Siempre me ha parecido fascinante, como problema intelectual, el culto a la personalidad del gobernante poderoso.
Tal vez se deba a que me hice socialista marxista y luego me mandaron a estudiar a la Unión Soviética, en el período de la desestalinización. En aquel entonces estaba en su clímax la denuncia oficial, en la misma cúpula del Partido Comunista de la Unión Soviética (PCUS), del culto a la personalidad de Stalin y los crímenes genocidas que se cometieron bajo ese sistema totalitario, en nombre de la construcción de un paraíso en la Tierra.
Era la época —principios de los años sesenta del siglo XX— cuando se respiraba oxígeno de libertad en la Unión Soviética. En las librerías de Moscú se vendía libremente el libro de Alexander Solzhenitzyn, Un Día en la Vida de Iván Desínovich , escrito en 1960. En esta obra el gran escritor ruso relata las terribles condiciones de los campos de concentración estalinista, o sea el Archipiélago Gulag según el acrónico en idioma ruso de Dirección General de Campos de Trabajo. Diez años después Solzhenitzyn obtendría el Premio Nobel de Literatura 1970, pero entonces ya había desaparecido el breve período de libertad y no le permitieron viajar a Estocolmo, para recibir el honroso galardón.
El abanderado del antiestalinismo, Nikita Jruschov, fue derrocado en 1964 por los neoestalinistas. La reforma democrática tuvo que esperar hasta 1985, cuando Mijaíl Gorbachov tomó el poder e impulsó las políticas de Perestroika (reestructuración) y Glasnost (transparencia), que a la postre condujeron a la caída del sistema comunista.
Pero el culto al poder y al poderoso no desapareció de Rusia ni del mundo; sólo adquirió nuevas formas, algunas tan criminales y repugnantes como las del estalinismo y otras refinadas y envueltas en formas legales. Sigue planteada la interrogante de por qué tanta gente rinde culto al poder, y a gobernantes poderosos que por lo general son incultos, brutales, violadores de instituciones, constituciones, leyes, principios ideológicos, valores morales y personas.
No siempre fue así.
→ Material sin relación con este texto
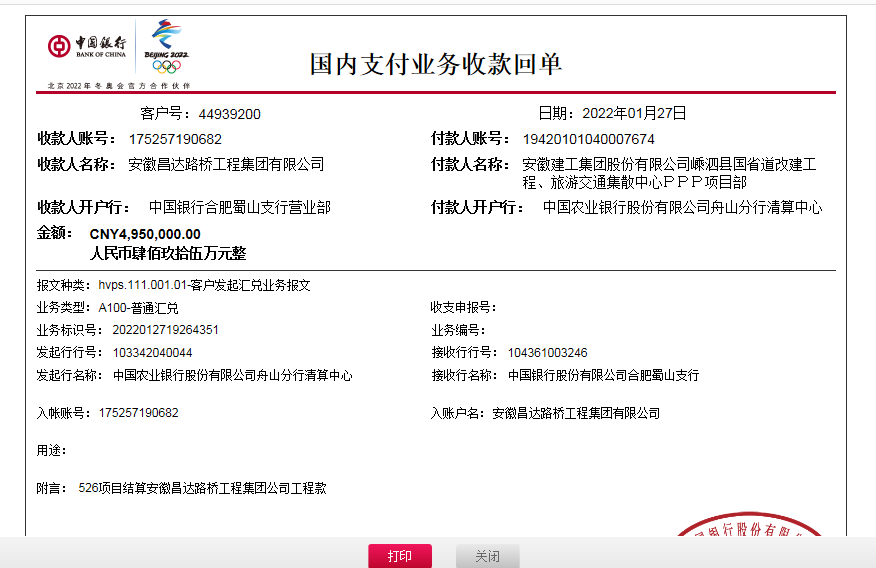Click the red bank seal stamp
This screenshot has width=876, height=568.
pyautogui.click(x=750, y=529)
Según escribió Federico Engels en El Origen de la Familia, la Propiedad Privada y el Estado , en el comienzo de la sociedad humana cada gens (o sea la agrupación de varias familias) tenía su jefe, o arconte como lo llamaron los griegos. Pero este cargo no era impuesto ni hereditario, todos los miembros tenían los mismos derechos, incluyendo el de elegir y destituir al jefe.
Después crearon el consejo de aristócratas, integrado por los jefes de familia, el cual, andando el tiempo derivó en el senado, un órgano de debates y decisión en el que participaban los hombres más viejos y sabios de la comunidad.
Por otro lado, el desarrollo de los instrumentos de trabajo y las formas de producción hizo posible la creación de riqueza y, con ésta, apareció la propiedad privada. Lo cual a su vez creó la necesidad de formar el Estado y poner al frente a los más fuertes y aguerridos.
Homero explica este fenómeno histórico que revolucionó la sociedad humana, poniendo en boca de Odiseo (más conocido como Ulises, como lo llamaban los romanos) la frase citada por Engels en su obra antes mencionada: “No es un bien la soberanía de muchos: uno solo sea el príncipe, uno solo el rey”.
Y entonces comenzó la trágica historia de los pueblos dominados por caudillos poderosos y megalómanos que hasta hoy siguen aferrados al poder, sin querer cederlo de manera voluntaria.